Scientific classification
- Kingdom: Fungi
- Division: Ascomycota
- Class: Lecanoromycetes
- Order: Lecanorales
- Family: Parmeliaceae
- Genus: Parmelia
- Species: P. omphalodes
- Binomial name: Parmelia omphalodes (L.) Ach. (1803)
- Synonyms: Lichen omphalodes L. (1753); Psora omphalodes (L.) Baumg. (1790); Parmelia saxatilis subsp. omphalodes (L.) Nyl. (1876); Parmelia saxatilis var. omphalodes (L.) Fr. (1831); Imbricaria omphalodes (L.) Jatta (1900); Parmotrema omphalodes (L.) M.Choisy (1952);

= Parmelia omphalodes =

- Authority: (L.) Ach. (1803)
- Conservation status: G5
- Synonyms: Lichen omphalodes , Psora omphalodes , Parmelia saxatilis subsp. omphalodes , Parmelia saxatilis var. omphalodes , Imbricaria omphalodes , Parmotrema omphalodes

Species of lichen-forming fungus

Parmelia omphalodes is a species of foliose lichen in the family Parmeliaceae.
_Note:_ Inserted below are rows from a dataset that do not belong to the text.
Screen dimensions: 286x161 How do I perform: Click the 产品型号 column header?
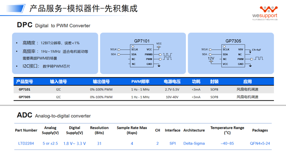(x=25, y=81)
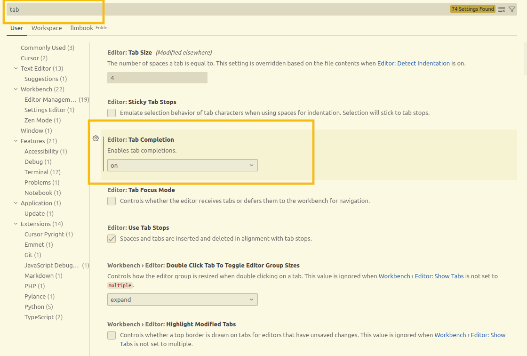
Task: Open the Tab Completion dropdown
Action: (x=183, y=165)
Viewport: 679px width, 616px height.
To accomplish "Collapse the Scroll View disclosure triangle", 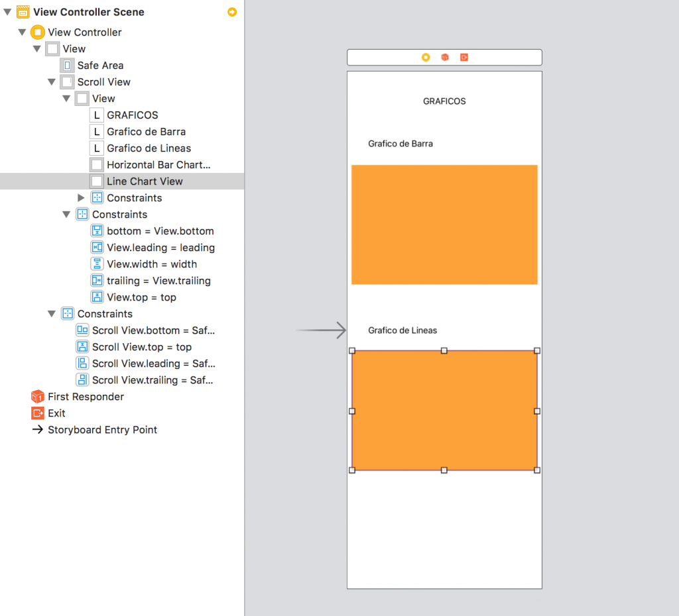I will (52, 82).
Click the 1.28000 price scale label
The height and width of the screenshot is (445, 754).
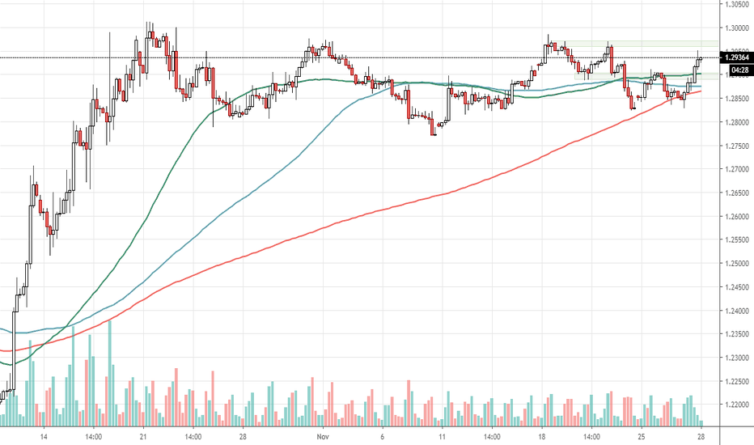(x=736, y=122)
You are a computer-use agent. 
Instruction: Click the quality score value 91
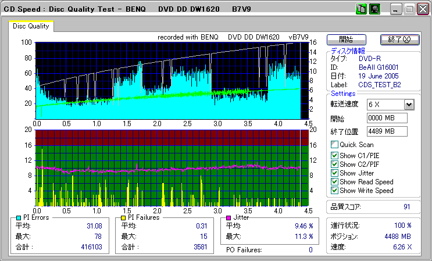pyautogui.click(x=407, y=206)
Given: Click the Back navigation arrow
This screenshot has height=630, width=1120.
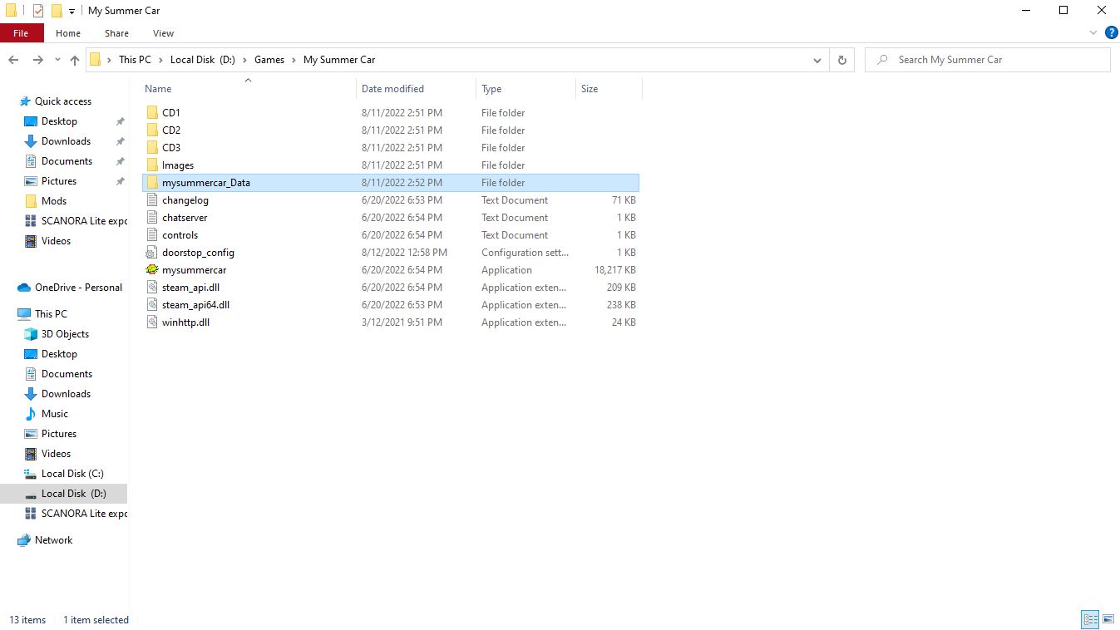Looking at the screenshot, I should (13, 59).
It is one of the several dozen lichen species first described in 1753 by Carl Linnaeus. Swedish lichenologist Erik Acharius transferred it to the genus Parmelia in 1803. The lichen is widely distributed, having been recorded in Asia, Africa, Europe, and North and South Americas. In Nepal, Parmelia omphalodes has been reported from 3,500 to 4,500 m elevation in a compilation of published records; this reported range extends above the tree line used in the study. Morphologically similar–but genetically distinct–species include Parmelia discordans and P. pinnatifida.